** Begin Document segment **

It is a memory play like The Glass Menagerie which is a centripetal force throughout.  Williams is the narrator and a character in Billy and Me as is Tom in The Glass Menagerie.   Both plays even end with the same three words.

In the opening act, Williams is anxiously awaiting reviews of The Glass Menagerie after Chicago tryouts on New Year’s Eve, 1944.  The setting is a gay bar where he is also waiting for a relatively unknown critic he once met who has come to review the play, William Inge.  Inge who is furtively gay, shows up in a faltering state, terrified of the bar scene and seeing Tennessee Williams again.  He is stunned by his unpretentious way of living his life openly and particularly of his gift for poetic language.  He is so staggered by the play’s force and honesty that he timidly confesses he’s thought of becoming a playwright himself.  He is goaded on by Williams: “You’ve got to write about sissy little Billy Inge. You got to be him. Face it and tell it, starting right here in this dump. No more secrets! No more shame! Live your life! You hear me? It’s all you’ve got! There isn’t anything else!”

Tom Wahl, Nicholas Richberg; Photo by Alicia Donelan
And it is language Teachout so perfectly captures, bringing his interpretation of both men to the stage, the repressed Inge, and the charismatic, poetic Williams.  He incorporates special conceits, the audience being allowed behind the hallowed veil of backstage, the setting of the play’s scenes and breaking the fourth wall to speak to the audience or visiting his inner self to address his mother and sister Rose.

It’s a dizzying journey and the second act bursts upon the stage some 15 years later, with the unthinkable, Inge’s first commercial failure, A Loss of Roses being panned by the critics after years of Broadway and film hits.  In contrast to the sleazy bar scene of the first act we witness Inge’s badge of prosperity, his Sutton Place apartment, replete with a Willem de Kooning painting and all the trappings of monetary success as the framed posters from the Broadway productions of Come Back, Little Sheba, Picnic, Bus Stop, and The Dark at the Top of the Stairs attest.  

In contrast to Tennessee Williams’ rise in the first act, is his apparent career stagnation in the second, which brings out his monstrous jealousy of Inge, in spite of his apparent attempts to console his friend.  He reminds Inge that it was his encouragement and contacts – particularly Audrey Wood his agent -- which paved the way for his friend’s success.  The table is set for the play’s gripping climax which begins with a contretemps between the two about their plays, the kind of argument no friend can win, gathering intensity to a near calamitous result. 

Nicholas Richberg as Tennessee Williams; Photo by Cliff Burgess
As much as Tennessee Williams is the luminary of Billy and Me, the play’s dramatic arc is about William Inge.  But the story about how Inge became a playwright and the impact Williams had on his career, could not have been compellingly told without the bravura performance by Nicholas Richberg who strikingly captures Williams’ flamboyant persona.  His transformation in real time, on stage from the aged Tennessee Williams to his younger self, and then back again is heartbreakingly effective. His comic timing is carefully executed, inhabiting Williams’ personal pathos and vitriolic embrace of the truth, frequently in an alcoholic daze.   He carries the play’s poetry, some quoted from The Glass Menagerie but most penned by Teachout.  “Beauty is truth, truth beauty – start with the truth and then make it beautiful.”

** End Document segment **
** Begin Data block **

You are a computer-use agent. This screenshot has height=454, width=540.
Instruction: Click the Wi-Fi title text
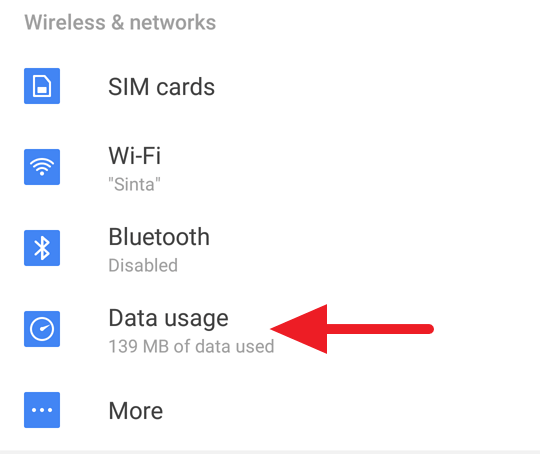pos(135,156)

** End Data block **

◆ **Tasks and exercises**
**a.** Which plays have framed Broadway posters in Inge's Sutton Place apartment, according to the Billy and Me passage? List all of them.
**b.** Retype everything in the Billy and Me passage from "In contrast to Tennessee" down to "near calamitous result.".

◆ **Answer list**
**a.**
Come Back, Little Sheba
Picnic
Bus Stop
The Dark at the Top of the Stairs

**b.**
In contrast to Tennessee Williams’ rise in the first act, is his apparent career stagnation in the second, which brings out his monstrous jealousy of Inge, in spite of his apparent attempts to console his friend.  He reminds Inge that it was his encouragement and contacts – particularly Audrey Wood his agent -- which paved the way for his friend’s success.  The table is set for the play’s gripping climax which begins with a contretemps between the two about their plays, the kind of argument no friend can win, gathering intensity to a near calamitous result.